Una speranza per la Tokyo di oggi

Una speranza per la Tokyo di oggi

Il vescovo Mori, già ausiliare nella metropoli, sull’incontro con il Papa in queste ore: «Siamo chiamati a rispondere al vuoto che sta crescendo nel cuore delle persone»

 

Bastano una manciata di minuti trascorsi insieme a monsignor Mori Kazuhiro – religioso dell’ordine dei carmelitani scalzi, 80 anni, già vescovo ausiliare della arcidiocesi di Tokyo (e qualche anno fa anche titolare di una rubrica su Mondo e Missione) – per avere il polso su dove stanno andando la società e la Chiesa in Giappone. Con lui collaboro ormai da alcuni anni a Tokyo, ma per la visita di Papa Francesco gli ho chiesto un colloquio speciale che si è rivelato – come sempre – denso di spunti per la mia esperienza di missionario in questo Paese.

A monsignor Mori ho chiesto innanzi tutto di indicarci quale tipo di annuncio del Vangelo sia più urgente per la società giapponese di oggi. «Constato un crescente vuoto nel cuore delle persone – mi ha risposto il presule -, soprattutto nelle generazioni più giovani. Sono davvero tante le sfide che abbiamo di fronte: penso ad esempio al numero di suicidi, agli hikikomori (quei giovani che scelgono di isolarsi dalla società chiudendosi nella propria stanza davanti al computer), alle famiglie in condizioni di conflitto, alla crisi di certi valori portanti della nostra società, alla competitività eccessiva del nostro sistema economico e sociale… Annunciare il Vangelo per noi oggi vuole dire farsi vicini a tutte queste situazioni che necessitano di una speranza».
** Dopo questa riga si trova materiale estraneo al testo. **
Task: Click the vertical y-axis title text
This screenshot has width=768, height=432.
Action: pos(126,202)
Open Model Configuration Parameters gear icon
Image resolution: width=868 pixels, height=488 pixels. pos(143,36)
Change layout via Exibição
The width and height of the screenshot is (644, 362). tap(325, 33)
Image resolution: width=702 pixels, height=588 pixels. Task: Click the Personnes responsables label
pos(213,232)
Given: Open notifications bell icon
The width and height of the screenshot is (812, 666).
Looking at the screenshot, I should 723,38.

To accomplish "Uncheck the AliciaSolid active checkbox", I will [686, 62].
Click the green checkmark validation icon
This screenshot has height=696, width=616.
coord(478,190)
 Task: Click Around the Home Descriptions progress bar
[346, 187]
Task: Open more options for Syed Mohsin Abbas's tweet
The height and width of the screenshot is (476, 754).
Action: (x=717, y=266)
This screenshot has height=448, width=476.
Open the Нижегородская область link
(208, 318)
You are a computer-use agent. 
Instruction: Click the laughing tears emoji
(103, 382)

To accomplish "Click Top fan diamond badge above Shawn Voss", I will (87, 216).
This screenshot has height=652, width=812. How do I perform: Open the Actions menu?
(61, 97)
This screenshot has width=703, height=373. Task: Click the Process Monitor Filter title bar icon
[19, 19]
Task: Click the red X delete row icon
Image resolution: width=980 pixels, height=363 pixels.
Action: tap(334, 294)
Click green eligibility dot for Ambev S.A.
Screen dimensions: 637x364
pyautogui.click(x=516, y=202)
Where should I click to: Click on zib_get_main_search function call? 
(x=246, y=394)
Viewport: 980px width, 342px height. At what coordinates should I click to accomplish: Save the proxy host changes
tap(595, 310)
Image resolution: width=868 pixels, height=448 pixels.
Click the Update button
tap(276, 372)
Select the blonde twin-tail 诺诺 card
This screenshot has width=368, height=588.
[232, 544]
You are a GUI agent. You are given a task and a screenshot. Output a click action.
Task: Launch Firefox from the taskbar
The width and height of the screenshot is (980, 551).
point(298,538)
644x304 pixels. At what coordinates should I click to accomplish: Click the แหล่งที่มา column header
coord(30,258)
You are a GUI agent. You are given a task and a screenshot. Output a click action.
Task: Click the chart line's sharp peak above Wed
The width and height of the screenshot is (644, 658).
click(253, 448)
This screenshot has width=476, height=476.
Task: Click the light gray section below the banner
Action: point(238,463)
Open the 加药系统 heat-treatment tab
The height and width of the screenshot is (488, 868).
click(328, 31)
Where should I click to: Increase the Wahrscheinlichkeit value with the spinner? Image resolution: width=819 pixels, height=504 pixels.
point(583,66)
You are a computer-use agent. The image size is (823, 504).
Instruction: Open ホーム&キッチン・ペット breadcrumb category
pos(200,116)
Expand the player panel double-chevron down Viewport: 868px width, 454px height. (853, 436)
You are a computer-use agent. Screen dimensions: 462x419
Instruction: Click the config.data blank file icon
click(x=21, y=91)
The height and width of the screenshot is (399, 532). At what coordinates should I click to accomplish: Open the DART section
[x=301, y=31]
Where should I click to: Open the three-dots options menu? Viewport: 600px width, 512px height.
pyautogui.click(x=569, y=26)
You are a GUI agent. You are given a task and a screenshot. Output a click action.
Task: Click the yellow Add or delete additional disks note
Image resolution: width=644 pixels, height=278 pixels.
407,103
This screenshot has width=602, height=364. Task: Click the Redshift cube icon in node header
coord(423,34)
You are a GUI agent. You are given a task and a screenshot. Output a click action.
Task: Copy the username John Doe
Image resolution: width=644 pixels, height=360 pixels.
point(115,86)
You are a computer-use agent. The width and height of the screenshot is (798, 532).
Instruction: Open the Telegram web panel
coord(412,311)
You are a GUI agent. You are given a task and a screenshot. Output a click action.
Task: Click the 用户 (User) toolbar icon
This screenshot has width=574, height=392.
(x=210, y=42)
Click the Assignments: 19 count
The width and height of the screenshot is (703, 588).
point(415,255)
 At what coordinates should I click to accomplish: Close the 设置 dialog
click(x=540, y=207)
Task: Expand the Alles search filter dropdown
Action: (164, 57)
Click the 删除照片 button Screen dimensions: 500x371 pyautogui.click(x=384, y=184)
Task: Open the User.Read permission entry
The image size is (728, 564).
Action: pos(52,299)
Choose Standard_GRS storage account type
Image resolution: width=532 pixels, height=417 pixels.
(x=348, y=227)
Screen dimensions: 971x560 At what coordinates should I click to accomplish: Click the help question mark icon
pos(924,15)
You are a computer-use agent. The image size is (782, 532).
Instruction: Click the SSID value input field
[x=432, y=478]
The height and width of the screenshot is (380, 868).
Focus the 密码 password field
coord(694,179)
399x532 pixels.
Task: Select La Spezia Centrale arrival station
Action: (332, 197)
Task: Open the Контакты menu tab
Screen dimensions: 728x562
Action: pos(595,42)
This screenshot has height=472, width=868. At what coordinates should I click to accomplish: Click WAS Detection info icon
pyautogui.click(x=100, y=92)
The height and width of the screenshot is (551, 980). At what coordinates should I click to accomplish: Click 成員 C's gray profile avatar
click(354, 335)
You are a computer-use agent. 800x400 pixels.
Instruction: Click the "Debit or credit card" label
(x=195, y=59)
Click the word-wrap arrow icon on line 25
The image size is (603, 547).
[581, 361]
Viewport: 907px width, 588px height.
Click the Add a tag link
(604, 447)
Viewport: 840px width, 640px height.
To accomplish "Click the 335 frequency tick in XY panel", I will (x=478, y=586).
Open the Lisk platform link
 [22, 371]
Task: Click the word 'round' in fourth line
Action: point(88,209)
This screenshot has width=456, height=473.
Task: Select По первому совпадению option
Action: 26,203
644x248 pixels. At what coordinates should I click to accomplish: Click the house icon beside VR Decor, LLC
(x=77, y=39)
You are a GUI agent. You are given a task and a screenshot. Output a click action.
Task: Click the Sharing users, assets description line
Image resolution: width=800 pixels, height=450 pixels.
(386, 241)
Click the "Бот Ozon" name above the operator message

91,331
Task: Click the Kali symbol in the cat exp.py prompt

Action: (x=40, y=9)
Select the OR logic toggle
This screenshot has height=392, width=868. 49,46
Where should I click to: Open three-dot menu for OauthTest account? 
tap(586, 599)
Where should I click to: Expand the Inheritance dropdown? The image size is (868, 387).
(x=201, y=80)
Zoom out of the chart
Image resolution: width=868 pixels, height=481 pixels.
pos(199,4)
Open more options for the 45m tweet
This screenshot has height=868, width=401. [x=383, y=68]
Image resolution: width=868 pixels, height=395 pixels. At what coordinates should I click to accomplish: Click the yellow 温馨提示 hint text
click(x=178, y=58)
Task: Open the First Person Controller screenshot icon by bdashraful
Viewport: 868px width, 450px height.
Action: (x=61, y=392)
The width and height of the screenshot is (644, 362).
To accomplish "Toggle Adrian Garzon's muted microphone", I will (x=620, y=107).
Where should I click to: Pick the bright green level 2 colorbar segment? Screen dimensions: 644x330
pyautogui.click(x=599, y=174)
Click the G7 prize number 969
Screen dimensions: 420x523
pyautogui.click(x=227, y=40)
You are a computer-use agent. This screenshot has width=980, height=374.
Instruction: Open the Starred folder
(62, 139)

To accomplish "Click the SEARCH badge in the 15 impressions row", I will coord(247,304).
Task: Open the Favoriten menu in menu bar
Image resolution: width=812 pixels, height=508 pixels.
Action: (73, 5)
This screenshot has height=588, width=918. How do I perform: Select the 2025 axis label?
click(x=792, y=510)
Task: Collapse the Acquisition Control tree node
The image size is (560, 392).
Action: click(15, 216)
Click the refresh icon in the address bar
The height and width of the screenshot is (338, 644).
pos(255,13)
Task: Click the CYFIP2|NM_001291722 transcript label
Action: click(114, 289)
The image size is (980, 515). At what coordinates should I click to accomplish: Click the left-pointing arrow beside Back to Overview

Uno dei volti più significativi della presenza della Chiesa in Giappone sono le sue istituzioni educative. Gli ho chiesto quale sia stato il ruolo delle scuole cattoliche dal dopoguerra a oggi. Monsignor Mori ha risposto tracciando un percorso storico ben preciso; non certo pessimista, però segnato anche da un po’ di disappunto: «Negli anni le scuole di matrice cattolica si sono dovute allineare ai dettami del ministero dell’Istruzione. Questo non ci deve portare a perdere la nostra vocazione – ha ammonito -. Altrimenti finiremo per diventare scuole solo per le élite, lontane dallo spirito che ci insegna il Vangelo».

Gli ho chiesto anche di aiutarci a ripercorrere la storia delle persecuzioni avvenute tra la fine del XVI e l’inizio del XVII secolo; quelle che in Occidente conosciamo attraverso le figure dei martiri di Nagasaki. Il vescovo Mori ha sottolineato l’importanza di leggere questa storia nella sua oggettività. «La persecuzione dei cristiani in Giappone fu un momento storico molto complesso, da non idealizzare e nemmeno da minimizzare – ha spiegato -. L’esperienza del contrasto è stata una costante dell’annuncio della parola di Gesù, in un certo senso essa stessa la richiede. È bene, allora, riconoscere quale sia la verità dell’incontro tra la cultura giapponese e il Vangelo; per comprenderne la complessità ma anche quelle che tuttora restano delle possibilità di crescita per il cristianesimo in questo Paese e in questa cultura».

Ma lei, vescovo Mori, – gli ho domandato ancora – che cosa si aspetta da questa visita di Papa Francesco in Giappone? «È una grande opportunità – mi ha risposto -. A condizione che non diventi solo una ripetizione della visita di Giovanni Paolo II nel 1981. Papa Francesco ci sta riportando all’essenziale del Vangelo. Se il Papa potrà incontrare la verità della società e della Chiesa giapponesi diventerà un momento molto importante».